Loyola University Chicago

The President’s Medallion

Meg Ryan

PHOTO: Natalie BattagliaMeg Ryan, right, speaks with fellow students at the Marcella Niehoff School of Nursing. Ryan, who has served as president of her class all four years, has also traveled abroad to bring health care to those in need.

Marcella Niehoff School of Nursing 

Meg Ryan

Meg Ryan’s academic career has been characterized by service—to her peers, the local community, and abroad.

Besides acting as president of her class all four years at the Marcella Niehoff School of Nursing, she has volunteered at the Ann & Robert H. Lurie Children's Hospital of Chicago since 2012. Branching out further, Ryan traveled to Belize as part of a nursing service trip, and she also was selected to assist the thousands of sick who visit the Sanctuary of Lourdes in France as a volunteer.

Here, Ryan talks about living up to Loyola’s values, the two people who inspired her to become a nurse, and how running along the lake is a great way to clear your mind.

What’s your favorite Loyola memory?

As president of the Nursing Student Council, I had the privilege of coordinating a very special event, Dedication to the Profession. The ceremony marks an important milestone as we transition from classroom to the professional clinical setting and publically confirm our commitment to the profession. It was extremely rewarding to plan this event and then see the hard work transform into a meaningful ceremony that created many cherished memories for students and their families.

Talk a little about a professor or mentor who inspired you.

I have been influenced by so many incredible people throughout my life and at Loyola that I could never adequately list them here. However, my inspiration to enter the nursing profession comes from two excellent critical care nurses that demonstrate every single day the values of compassion, caring, integrity, and human empathy: Associate Professor Judith Jennrich, PhD, and one of her former students, my mom Sue Ryan.

Tell us about your volunteer/service work and what it means to you.
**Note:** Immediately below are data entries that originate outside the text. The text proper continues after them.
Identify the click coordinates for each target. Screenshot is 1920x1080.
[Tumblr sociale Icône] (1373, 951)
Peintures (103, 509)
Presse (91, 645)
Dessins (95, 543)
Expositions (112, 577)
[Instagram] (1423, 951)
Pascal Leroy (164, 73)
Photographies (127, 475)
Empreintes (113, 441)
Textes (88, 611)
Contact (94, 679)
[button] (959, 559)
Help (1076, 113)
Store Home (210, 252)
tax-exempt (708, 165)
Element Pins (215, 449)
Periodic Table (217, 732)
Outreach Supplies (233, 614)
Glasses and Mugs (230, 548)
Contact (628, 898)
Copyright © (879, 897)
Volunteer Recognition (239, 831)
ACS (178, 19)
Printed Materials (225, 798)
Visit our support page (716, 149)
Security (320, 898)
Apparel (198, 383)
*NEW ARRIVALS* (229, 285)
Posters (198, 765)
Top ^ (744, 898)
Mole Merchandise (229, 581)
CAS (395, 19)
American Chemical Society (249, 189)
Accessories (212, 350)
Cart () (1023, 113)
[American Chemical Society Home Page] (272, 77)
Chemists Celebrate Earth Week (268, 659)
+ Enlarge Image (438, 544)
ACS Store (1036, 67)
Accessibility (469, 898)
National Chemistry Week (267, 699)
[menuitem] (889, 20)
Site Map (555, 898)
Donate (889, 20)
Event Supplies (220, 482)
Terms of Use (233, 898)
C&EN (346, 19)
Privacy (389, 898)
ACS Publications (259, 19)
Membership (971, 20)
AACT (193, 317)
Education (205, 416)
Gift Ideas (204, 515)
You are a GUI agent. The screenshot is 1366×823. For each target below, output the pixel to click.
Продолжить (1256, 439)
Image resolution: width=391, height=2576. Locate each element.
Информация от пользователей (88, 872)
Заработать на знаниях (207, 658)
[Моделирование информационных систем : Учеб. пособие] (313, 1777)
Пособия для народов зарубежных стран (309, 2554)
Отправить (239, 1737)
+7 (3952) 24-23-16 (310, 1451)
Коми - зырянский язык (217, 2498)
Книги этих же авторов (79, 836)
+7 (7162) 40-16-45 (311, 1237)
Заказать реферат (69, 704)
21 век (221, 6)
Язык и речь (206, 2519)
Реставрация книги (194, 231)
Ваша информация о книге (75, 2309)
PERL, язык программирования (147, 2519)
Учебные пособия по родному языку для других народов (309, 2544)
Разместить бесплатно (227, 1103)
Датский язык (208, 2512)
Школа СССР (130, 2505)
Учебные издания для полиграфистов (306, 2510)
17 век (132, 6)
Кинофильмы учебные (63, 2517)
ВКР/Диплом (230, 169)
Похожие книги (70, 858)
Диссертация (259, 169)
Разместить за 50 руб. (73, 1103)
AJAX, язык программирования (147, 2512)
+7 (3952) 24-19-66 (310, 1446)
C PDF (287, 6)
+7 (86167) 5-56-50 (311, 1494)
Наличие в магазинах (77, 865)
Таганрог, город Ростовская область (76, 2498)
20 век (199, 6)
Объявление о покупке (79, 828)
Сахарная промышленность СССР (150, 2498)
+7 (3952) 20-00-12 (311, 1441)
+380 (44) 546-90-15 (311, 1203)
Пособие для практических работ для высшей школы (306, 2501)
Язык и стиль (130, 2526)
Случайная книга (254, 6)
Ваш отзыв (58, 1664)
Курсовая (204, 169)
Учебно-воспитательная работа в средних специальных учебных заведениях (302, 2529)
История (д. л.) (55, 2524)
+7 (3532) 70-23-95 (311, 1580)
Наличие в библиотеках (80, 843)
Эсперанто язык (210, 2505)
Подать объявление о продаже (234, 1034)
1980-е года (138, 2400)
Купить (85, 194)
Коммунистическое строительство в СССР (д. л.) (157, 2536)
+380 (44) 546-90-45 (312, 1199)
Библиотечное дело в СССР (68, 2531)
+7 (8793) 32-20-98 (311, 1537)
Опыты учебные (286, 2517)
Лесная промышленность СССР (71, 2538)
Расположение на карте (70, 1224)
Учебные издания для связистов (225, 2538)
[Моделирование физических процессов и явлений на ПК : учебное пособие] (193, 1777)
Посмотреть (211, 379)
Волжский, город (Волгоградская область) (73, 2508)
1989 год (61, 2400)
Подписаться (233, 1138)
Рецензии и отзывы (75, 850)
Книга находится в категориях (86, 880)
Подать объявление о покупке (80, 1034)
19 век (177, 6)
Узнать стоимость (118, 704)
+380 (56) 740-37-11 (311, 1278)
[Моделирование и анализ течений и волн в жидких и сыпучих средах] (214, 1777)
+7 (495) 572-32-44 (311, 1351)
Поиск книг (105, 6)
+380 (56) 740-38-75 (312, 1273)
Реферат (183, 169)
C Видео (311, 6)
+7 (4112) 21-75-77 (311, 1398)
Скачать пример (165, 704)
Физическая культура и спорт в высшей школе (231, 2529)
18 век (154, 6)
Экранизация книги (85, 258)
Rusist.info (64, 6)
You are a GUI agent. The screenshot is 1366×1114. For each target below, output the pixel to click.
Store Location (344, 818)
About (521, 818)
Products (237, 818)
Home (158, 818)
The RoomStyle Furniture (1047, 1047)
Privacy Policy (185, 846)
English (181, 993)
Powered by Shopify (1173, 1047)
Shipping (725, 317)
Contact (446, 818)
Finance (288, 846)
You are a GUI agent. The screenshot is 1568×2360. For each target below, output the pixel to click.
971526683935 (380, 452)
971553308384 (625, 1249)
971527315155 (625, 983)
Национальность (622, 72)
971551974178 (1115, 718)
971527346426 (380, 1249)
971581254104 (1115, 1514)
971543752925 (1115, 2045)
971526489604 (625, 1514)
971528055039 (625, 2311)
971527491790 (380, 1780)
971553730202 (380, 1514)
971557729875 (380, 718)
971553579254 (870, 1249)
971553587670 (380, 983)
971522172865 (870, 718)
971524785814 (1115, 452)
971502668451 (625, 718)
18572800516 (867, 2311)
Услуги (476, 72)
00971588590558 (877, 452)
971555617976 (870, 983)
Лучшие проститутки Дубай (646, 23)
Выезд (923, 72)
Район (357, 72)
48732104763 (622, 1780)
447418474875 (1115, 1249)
This past spring, I participated in a nursing service trip to Belize as well as a spiritual pilgrimage to Lourdes, France. Both experiences allowed me to increase my global awareness of diverse cultures so that I may be better prepared to meet the challenges of nursing service. Through caring for a diverse population of patients, I truly discovered how to live out Loyola’s credo of “caring for the human spirit.”

Any advice you would give students about how to get the most out of their education?

Take advantage of all the remarkable resources and expert faculty at Loyola.  Get to know your professors outside of the classroom, attend office hours, and ask lots of questions. Not only does this help you stay engaged in your education, but it also provides you with a network of valuable mentors and establishes relationships that will offer you lifelong guidance and support.

Any spots on campus or in Chicago that you’ll miss?

 One of my favorite things to do when I need a break is to go for a run along the lake, which has always been a great outlet for me to decompress and find peace of mind. The third floor of the Information Commons is my favorite spot on campus to study; the incredible view of the lake gives me perspective and resolve to make it through the long hours of studying. 

And finally, what do you hope to be doing 10 years from now?

The most exciting part about this time in my life is that my future is full of opportunity and endless possibilities. After gaining experience as a nurse in a clinical setting, I intend to pursue an advanced practice nursing degree in a select area of expertise.  My goal is to incorporate the core values of nursing into a meaningful and fulfilling professional and personal life.